Lettera n. 796

Mittente
Manzoni, Alessandro
Destinatario
Carena, Giacinto
Data
29 marzo 1847
Luogo di partenza
Milano
Luogo di arrivo
Torino
Lingua
italiano
Incipit
Tocca a me render grazie rispettose
Indirizzo
Al Chiarissimo Signore | Il Sig.r Cavaliere Professore Giacinto Carena | Membro della R. Accademia delle Scienze | etc. etc. | Torino
Regesto

Alessandro Manzoni rifiuta per il momento a Giacinto Carena l'autorizzazione a pubblicare su qualche giornale la lettera del 26 febbraio 1847 con le sue osservazioni linguistiche (vd. lettera n. 793), poiché sostiene di averle esposte in maniera disordinata. A motivazione del rifiuto aggiunge il lavoro all'edizione delle Opere varie, ritardato soprattutto dalla revisione del Discorso sopra alcuni punti della storia longobardica in Italia, lavoro che renderebbe problematica una anticipazione di un suo scritto inedito in altra sede. Lo scrittore propone quindi un compromesso: una volta rivista e inserita la lettera in una dispensa delle Opere varie acconsentirebbe a una parallela uscita in rivista, se il Carena lo desiderasse ancora. Al Carena, Manzoni riferisce anche il proposito di trattare in modo più sistematico le proprie teorie sulla lingua in un lavoro di più ampio respiro (Della lingua italiana), che tuttavia non riesce a portare avanti come vorrebbe.

◆ **Compito richiesto A**:
Riporta senza alcuna modifica le righe dei record, dall'inizio dei record fino alla riga che contiene "[x=440, y=580]", inclusa, e ometti le immagini.
La scheda della lettera e i record provengono da fonti diverse.

◆ **Dati di partenza**:
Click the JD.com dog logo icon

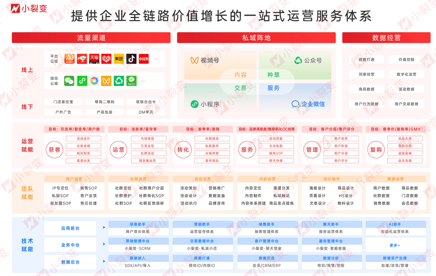coord(82,59)
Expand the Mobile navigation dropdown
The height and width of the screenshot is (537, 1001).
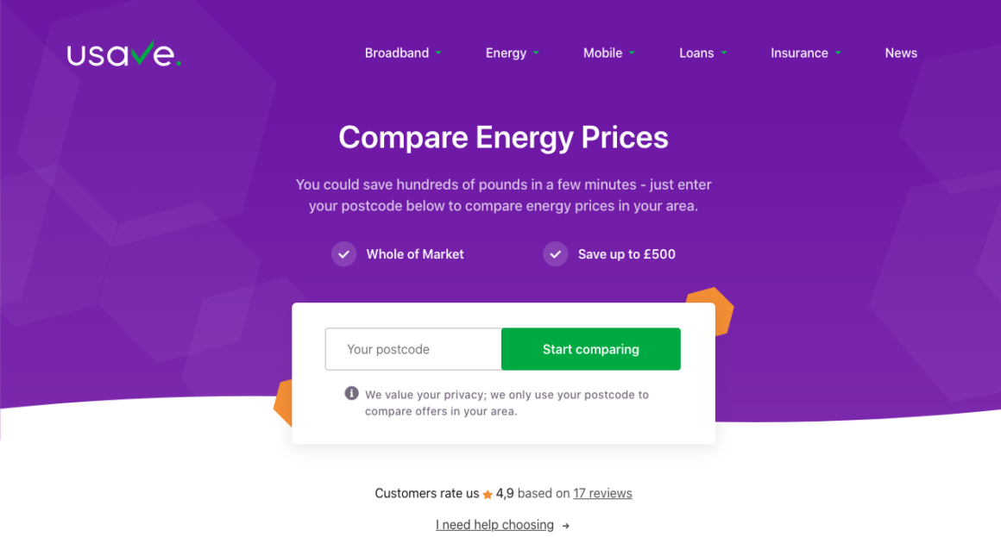tap(608, 53)
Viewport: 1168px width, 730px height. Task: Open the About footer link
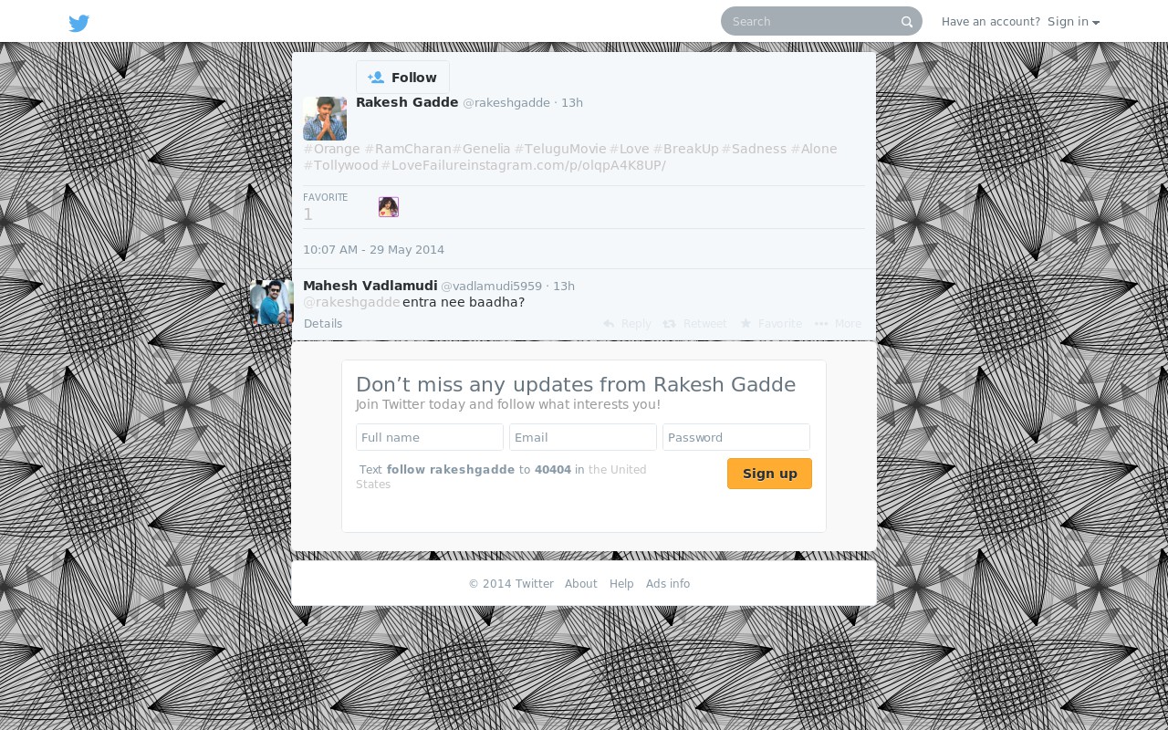tap(581, 584)
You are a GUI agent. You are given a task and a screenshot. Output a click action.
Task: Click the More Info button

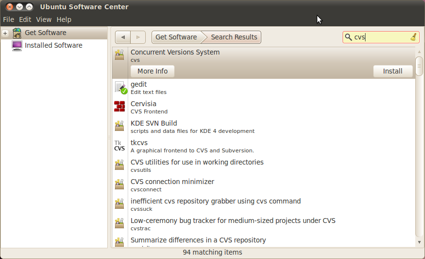click(152, 71)
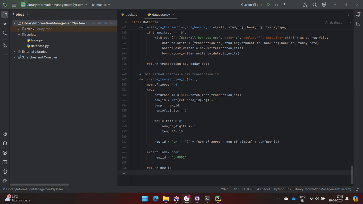Toggle the Project tool window
363x204 pixels.
(x=5, y=14)
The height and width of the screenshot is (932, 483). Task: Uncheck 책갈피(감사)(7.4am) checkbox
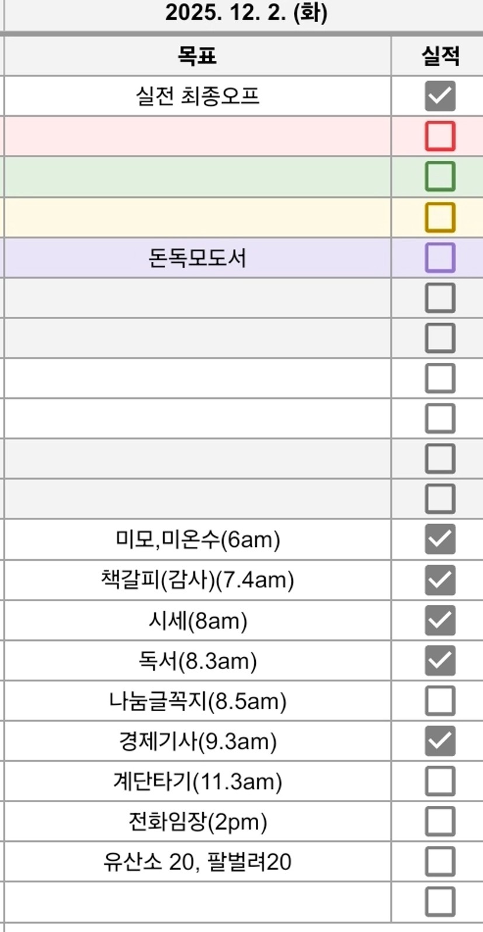[x=440, y=580]
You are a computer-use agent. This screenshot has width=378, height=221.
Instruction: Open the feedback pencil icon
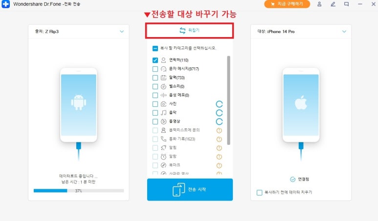click(333, 4)
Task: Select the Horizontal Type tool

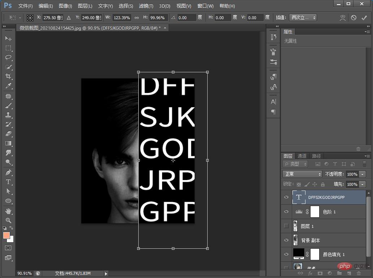Action: (x=8, y=182)
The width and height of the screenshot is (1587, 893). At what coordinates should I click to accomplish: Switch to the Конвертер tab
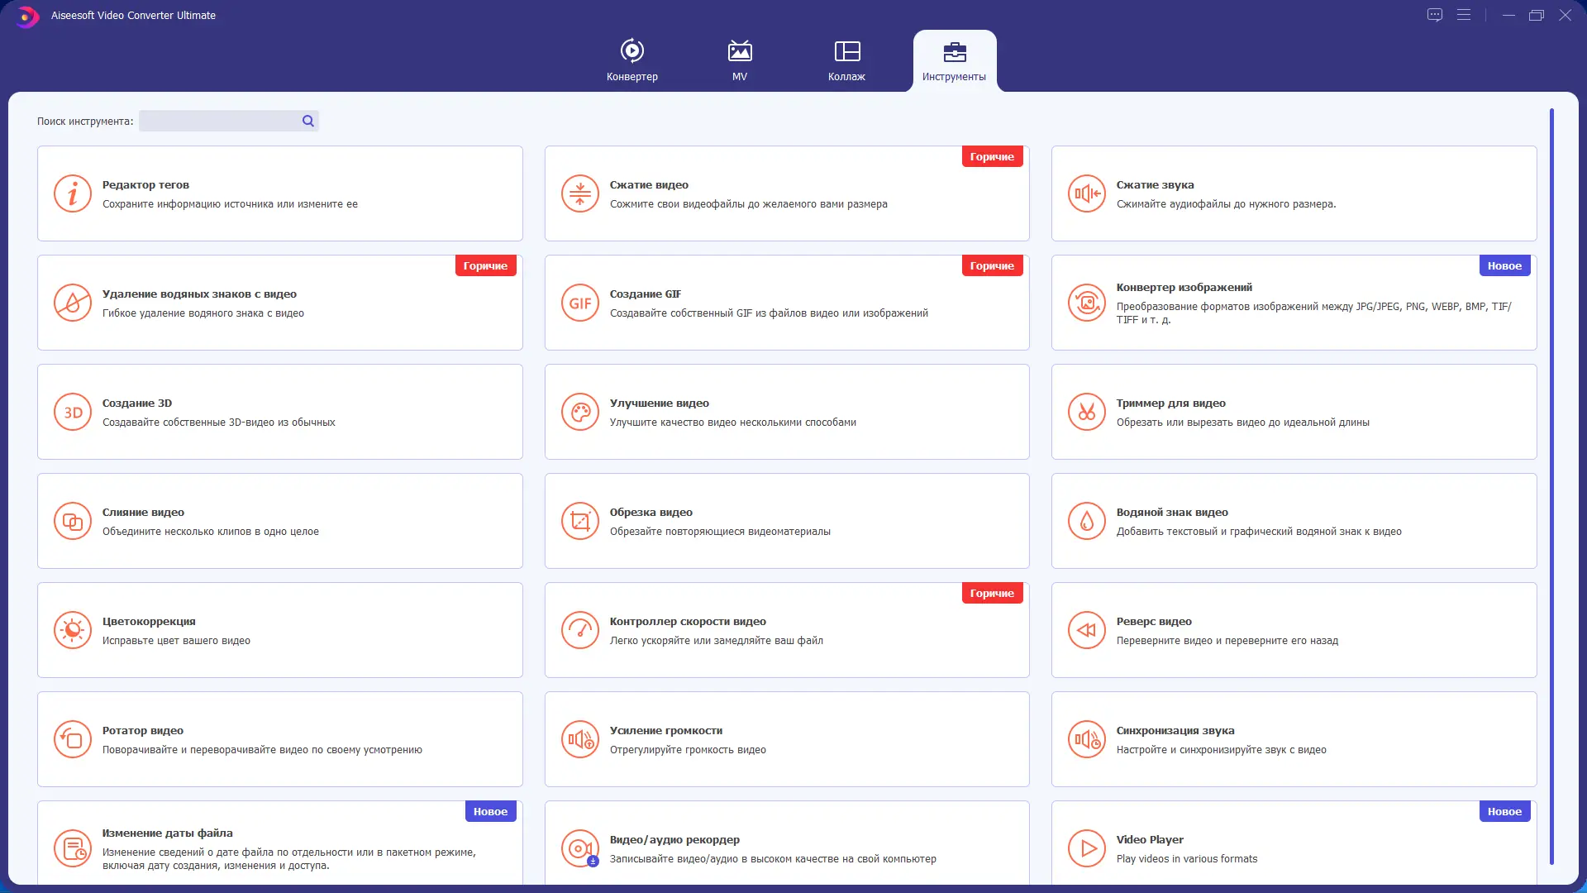(632, 61)
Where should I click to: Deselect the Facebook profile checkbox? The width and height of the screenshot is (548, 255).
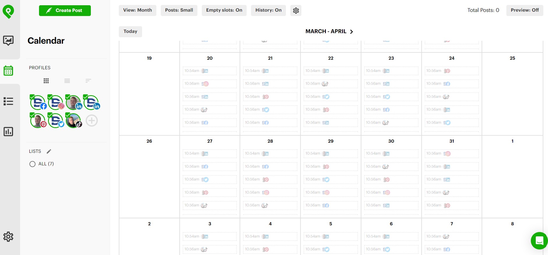point(32,97)
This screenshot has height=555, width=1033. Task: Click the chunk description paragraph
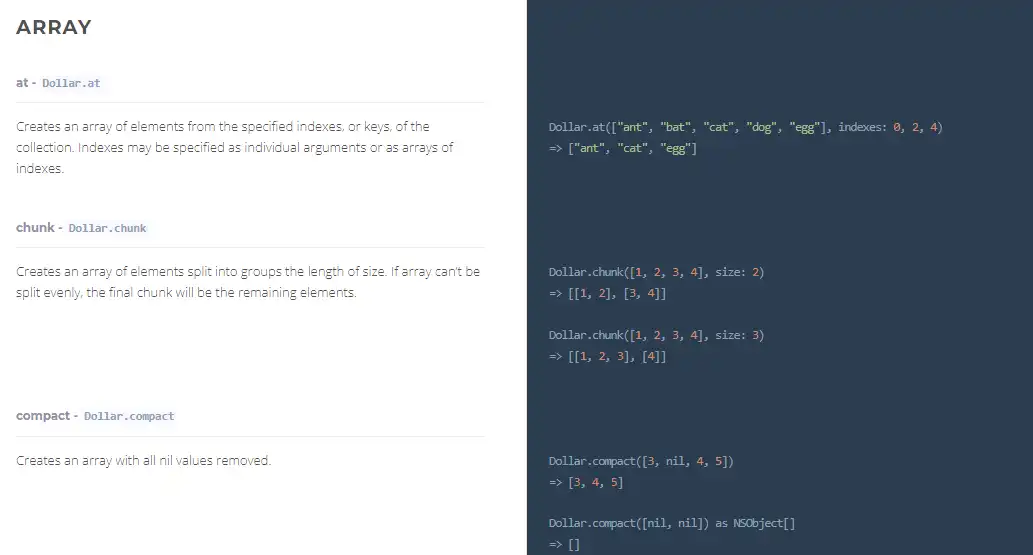[x=248, y=282]

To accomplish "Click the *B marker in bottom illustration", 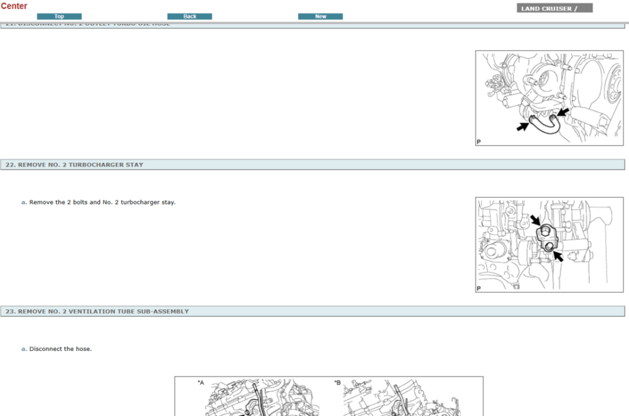I will [x=337, y=383].
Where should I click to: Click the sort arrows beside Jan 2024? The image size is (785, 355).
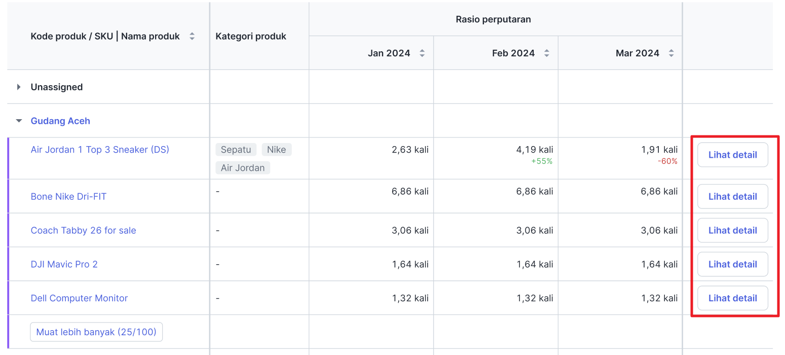[422, 53]
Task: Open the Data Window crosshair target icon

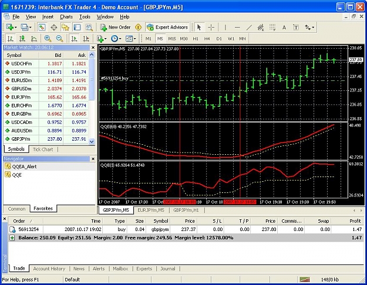Action: [54, 28]
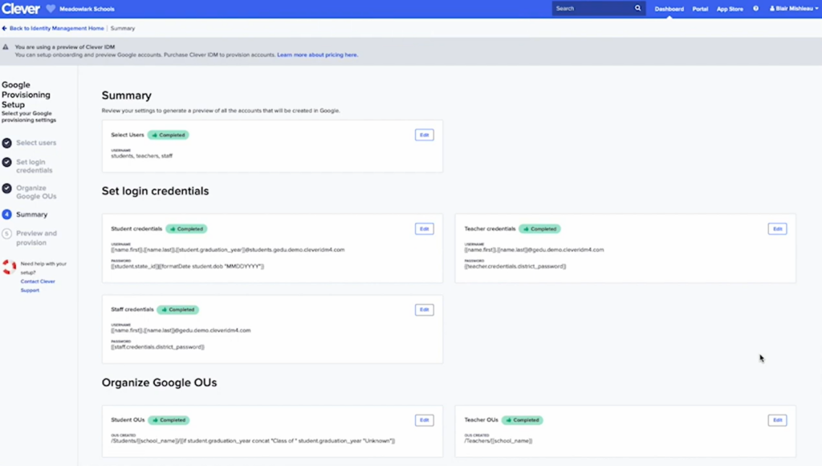Click the lifebuoy support icon
The height and width of the screenshot is (466, 822).
(9, 267)
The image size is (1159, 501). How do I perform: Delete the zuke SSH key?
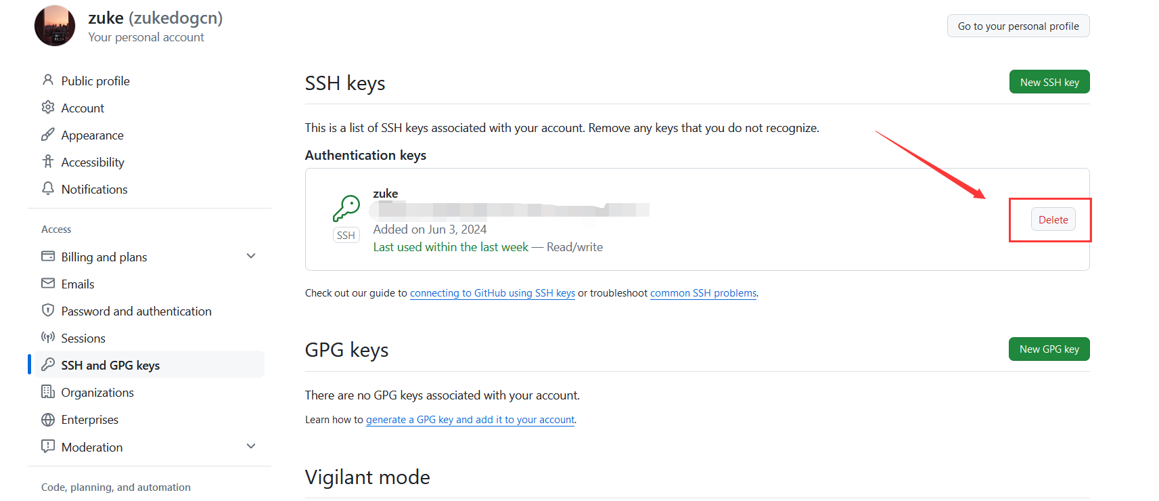click(x=1053, y=219)
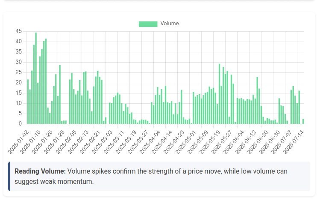Image resolution: width=317 pixels, height=201 pixels.
Task: Click the 45 y-axis tick label
Action: (x=18, y=31)
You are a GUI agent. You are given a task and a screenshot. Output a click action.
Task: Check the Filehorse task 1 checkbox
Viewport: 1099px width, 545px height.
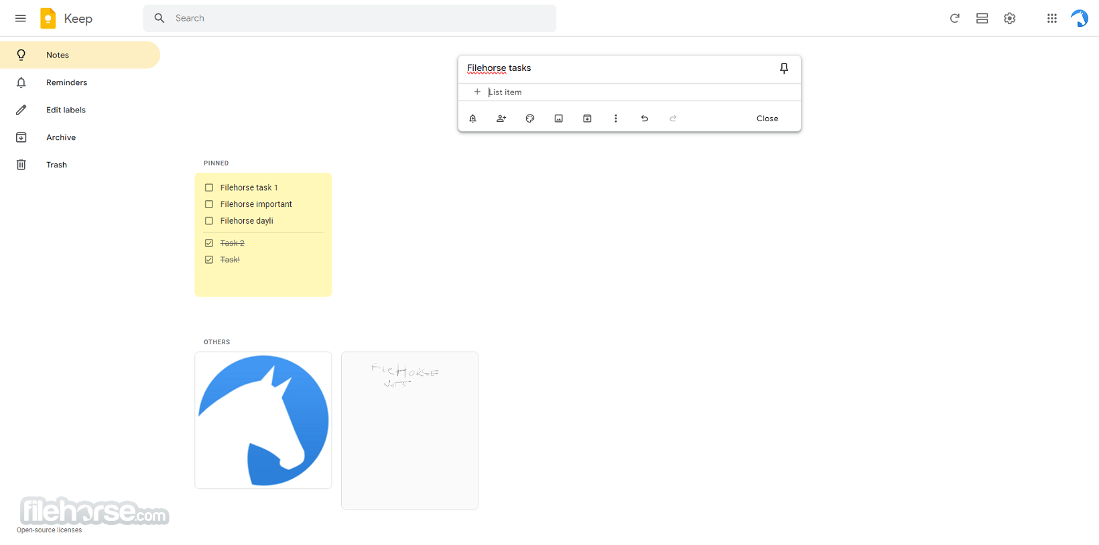point(209,188)
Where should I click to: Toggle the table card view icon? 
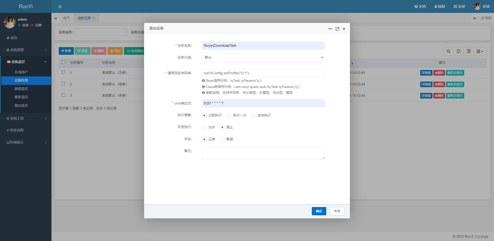469,51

◆ **Compito richiesto B**:
Restituisci integralmente la scheda della lettera, senza cambiare nulla.

◆ **Risposta finale A**:
Click the JD.com dog logo icon

coord(82,59)
Expand the Mobile navigation dropdown
The height and width of the screenshot is (537, 1001).
tap(608, 53)
Viewport: 1168px width, 730px height. Task: Open the About footer link
tap(581, 584)
You are a GUI agent. You are given a task and a screenshot. Output a click action.
Task: Click the More Info button

click(152, 71)
Toggle the Project tool window
363x204 pixels.
(x=5, y=14)
The height and width of the screenshot is (932, 483). Task: Uncheck 책갈피(감사)(7.4am) checkbox
[x=440, y=580]

◆ **Risposta finale B**:
Lettera n. 796

Mittente
Manzoni, Alessandro
Destinatario
Carena, Giacinto
Data
29 marzo 1847
Luogo di partenza
Milano
Luogo di arrivo
Torino
Lingua
italiano
Incipit
Tocca a me render grazie rispettose
Indirizzo
Al Chiarissimo Signore | Il Sig.r Cavaliere Professore Giacinto Carena | Membro della R. Accademia delle Scienze | etc. etc. | Torino
Regesto

Alessandro Manzoni rifiuta per il momento a Giacinto Carena l'autorizzazione a pubblicare su qualche giornale la lettera del 26 febbraio 1847 con le sue osservazioni linguistiche (vd. lettera n. 793), poiché sostiene di averle esposte in maniera disordinata. A motivazione del rifiuto aggiunge il lavoro all'edizione delle Opere varie, ritardato soprattutto dalla revisione del Discorso sopra alcuni punti della storia longobardica in Italia, lavoro che renderebbe problematica una anticipazione di un suo scritto inedito in altra sede. Lo scrittore propone quindi un compromesso: una volta rivista e inserita la lettera in una dispensa delle Opere varie acconsentirebbe a una parallela uscita in rivista, se il Carena lo desiderasse ancora. Al Carena, Manzoni riferisce anche il proposito di trattare in modo più sistematico le proprie teorie sulla lingua in un lavoro di più ampio respiro (Della lingua italiana), che tuttavia non riesce a portare avanti come vorrebbe.